[Set exercise] Rewrite each line of the listing from the line holding "Повар (929, 517)" through the line holding "承德市某公司SQL SERVER... (1085, 822)", inclusive, keeping the requests but leaving out the pictures. Offset every answer coordinate by adding 82 to each of its numbers.

Collected data entries:
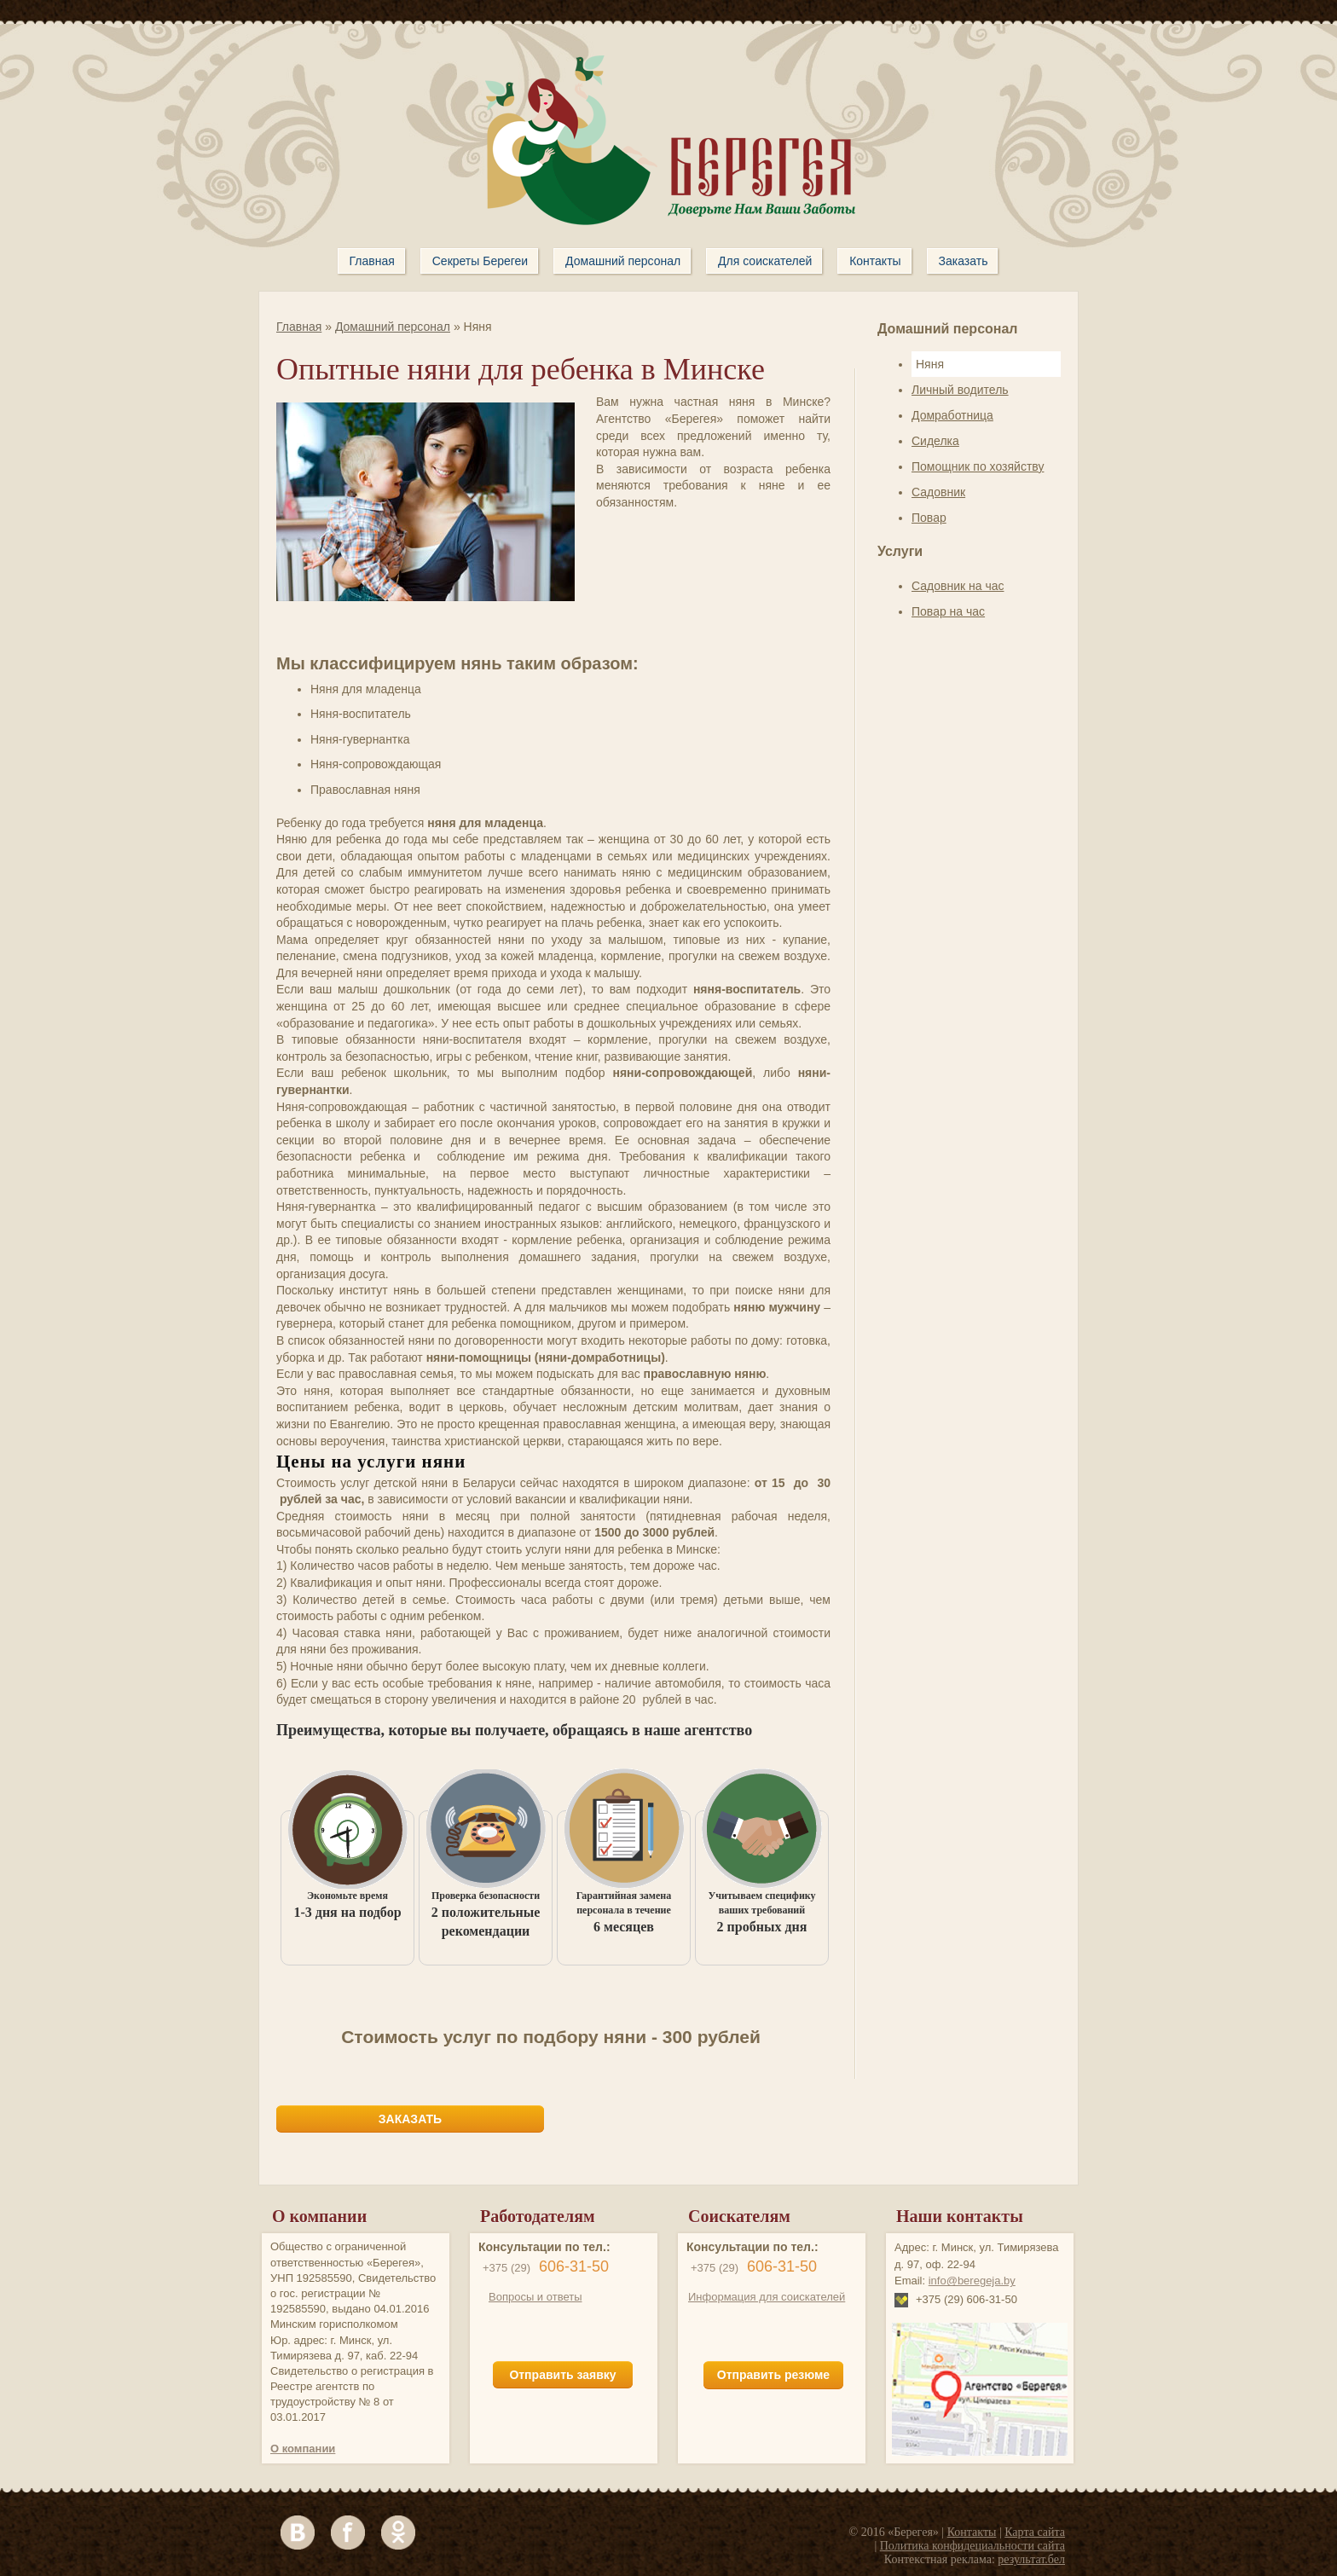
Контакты (972, 2532)
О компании (302, 2448)
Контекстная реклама (938, 2559)
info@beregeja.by (972, 2280)
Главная (298, 326)
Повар (929, 517)
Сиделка (935, 441)
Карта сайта (1034, 2532)
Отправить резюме (773, 2375)
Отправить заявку (562, 2375)
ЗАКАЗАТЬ (410, 2119)
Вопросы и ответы (535, 2296)
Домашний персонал (392, 326)
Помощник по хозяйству (978, 466)
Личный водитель (960, 390)
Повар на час (948, 611)
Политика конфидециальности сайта (972, 2545)
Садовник (938, 492)
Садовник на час (958, 586)
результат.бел (1031, 2559)
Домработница (952, 415)
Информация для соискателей (766, 2296)
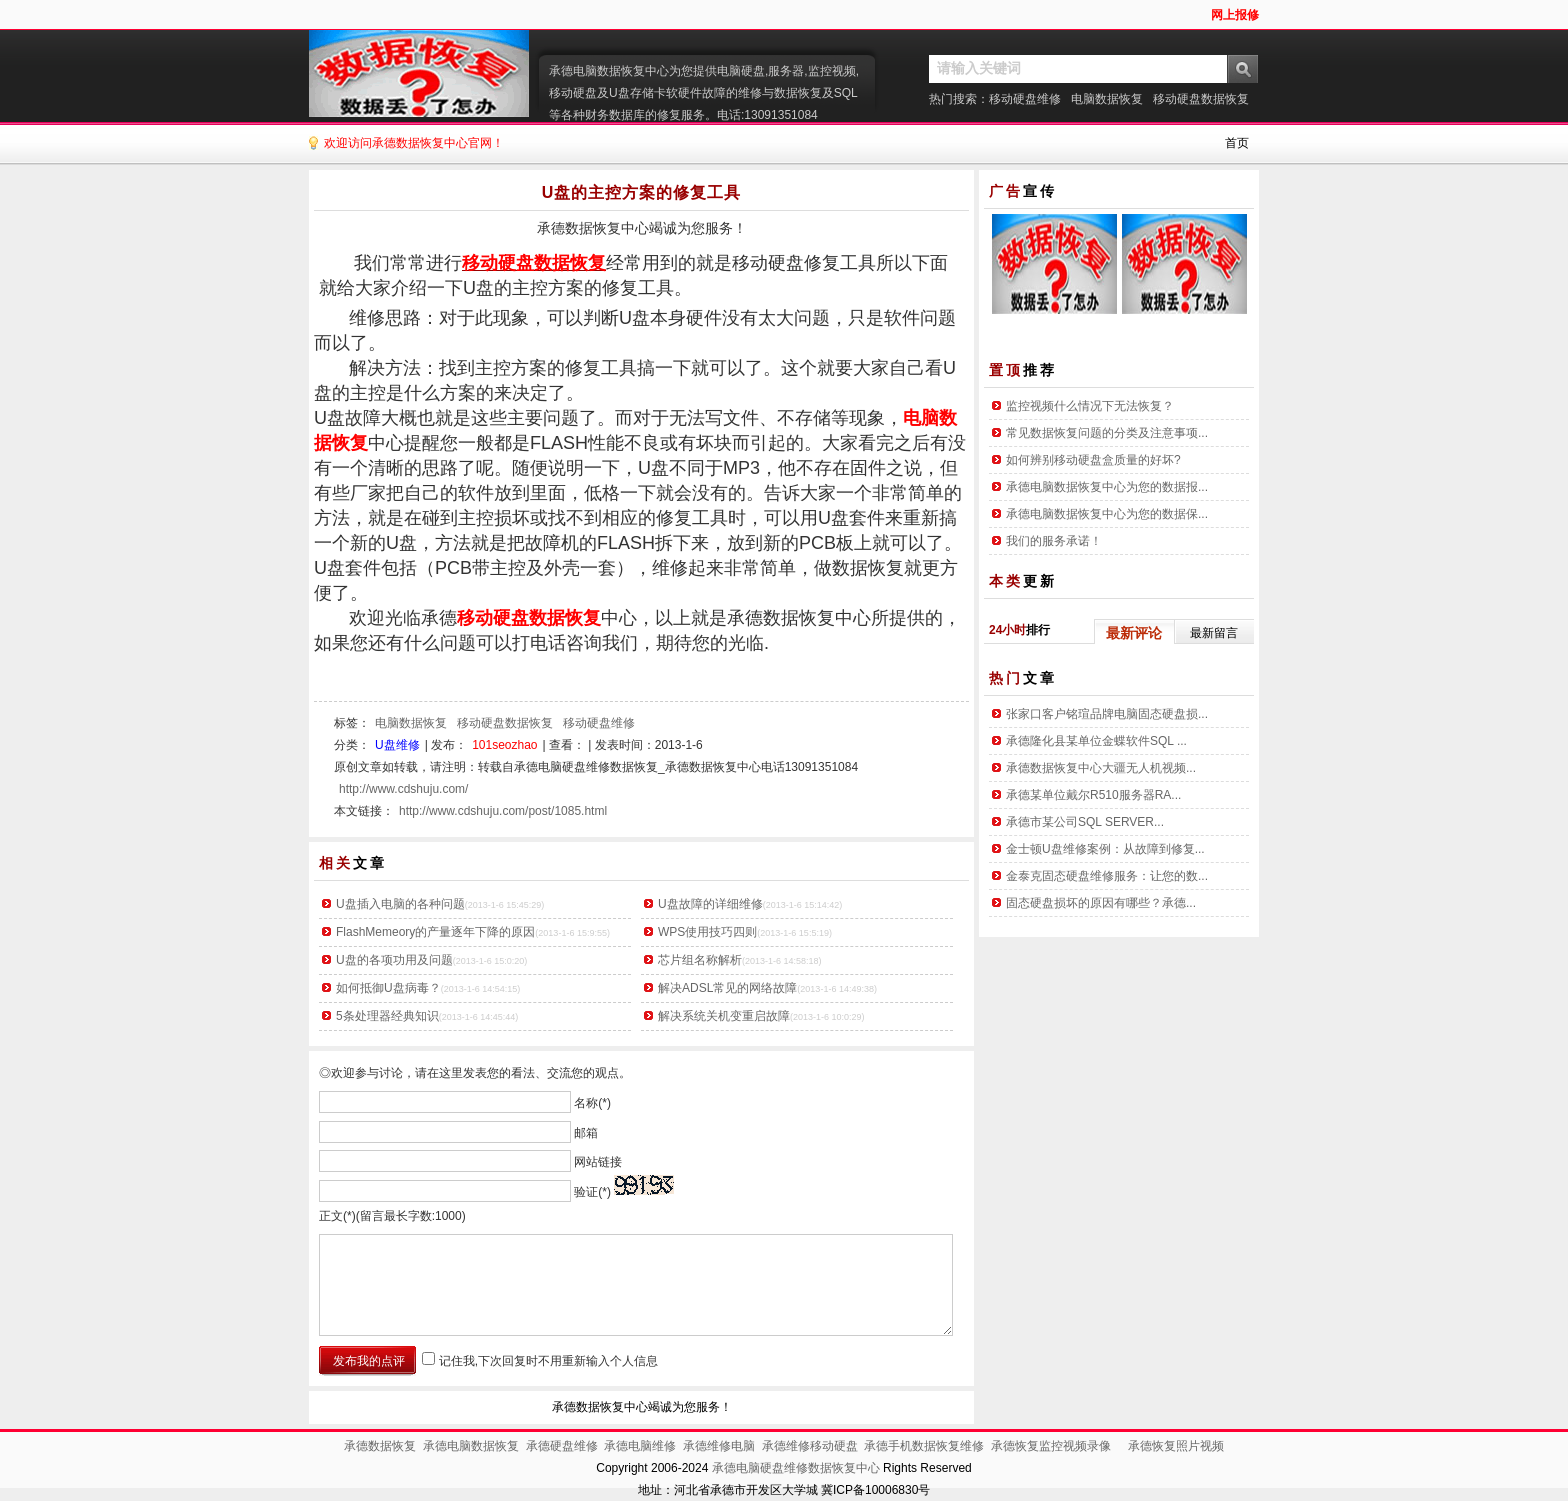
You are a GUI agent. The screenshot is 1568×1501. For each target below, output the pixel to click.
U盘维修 (397, 745)
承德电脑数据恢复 (471, 1446)
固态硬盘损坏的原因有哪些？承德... (1101, 903)
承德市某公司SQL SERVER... (1085, 822)
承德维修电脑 (719, 1446)
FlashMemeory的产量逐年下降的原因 (435, 932)
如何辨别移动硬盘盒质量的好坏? (1093, 460)
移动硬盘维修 (1025, 99)
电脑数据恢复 (1107, 99)
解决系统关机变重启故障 (724, 1016)
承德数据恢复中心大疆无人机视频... (1101, 768)
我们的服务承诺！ (1054, 541)
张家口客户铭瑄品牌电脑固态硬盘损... (1107, 714)
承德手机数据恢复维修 (924, 1446)
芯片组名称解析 (700, 960)
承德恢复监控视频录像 (1051, 1446)
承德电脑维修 (640, 1446)
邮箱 (586, 1132)
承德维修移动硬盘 (810, 1446)
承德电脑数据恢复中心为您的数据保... (1107, 514)
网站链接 (598, 1162)
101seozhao (504, 745)
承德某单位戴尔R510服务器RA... (1093, 795)
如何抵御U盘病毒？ (388, 988)
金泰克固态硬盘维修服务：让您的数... (1107, 876)
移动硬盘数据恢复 (1201, 99)
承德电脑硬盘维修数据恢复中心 (796, 1468)
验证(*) (592, 1191)
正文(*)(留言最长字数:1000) (392, 1216)
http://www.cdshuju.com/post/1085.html (503, 811)
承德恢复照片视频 (1176, 1446)
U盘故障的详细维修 (710, 904)
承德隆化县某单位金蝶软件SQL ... (1096, 741)
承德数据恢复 (380, 1446)
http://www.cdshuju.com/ (403, 789)
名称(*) (592, 1103)
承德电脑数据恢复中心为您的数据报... (1107, 487)
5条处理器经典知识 (387, 1016)
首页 (1237, 143)
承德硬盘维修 (562, 1446)
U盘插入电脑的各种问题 (400, 904)
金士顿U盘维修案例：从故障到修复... (1105, 849)
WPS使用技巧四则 (707, 932)
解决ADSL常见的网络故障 (727, 988)
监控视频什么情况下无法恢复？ (1090, 406)
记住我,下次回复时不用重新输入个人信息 (548, 1361)
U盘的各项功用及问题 (394, 960)
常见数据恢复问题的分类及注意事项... (1107, 433)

[Expected output]
Повар (1011, 599)
Сиделка (1017, 523)
Карта сайта (1116, 2614)
Отправить резюме (855, 2457)
Отправить заявку (644, 2457)
ЗАКАЗАТЬ (492, 2201)
Вопросы и ответы (617, 2378)
Домашний персонал (474, 408)
Помощник по хозяйству (1060, 548)
Личный водитель (1042, 472)
Повар на час (1030, 693)
Политика конфидециальности сайта (1054, 2627)
Садовник (1020, 574)
Садовник на час (1040, 668)
результат.бел (1113, 2641)
Домработница (1034, 497)
Информация для соискателей (848, 2378)
You are a GUI agent. The screenshot is 1568×1501. For each target below, output the pixel to click.
U盘维修 (479, 827)
承德电脑数据恢复 (553, 1528)
固态硬盘损坏的原因有哪些？承德... (1183, 985)
承德市某公司SQL SERVER... (1167, 904)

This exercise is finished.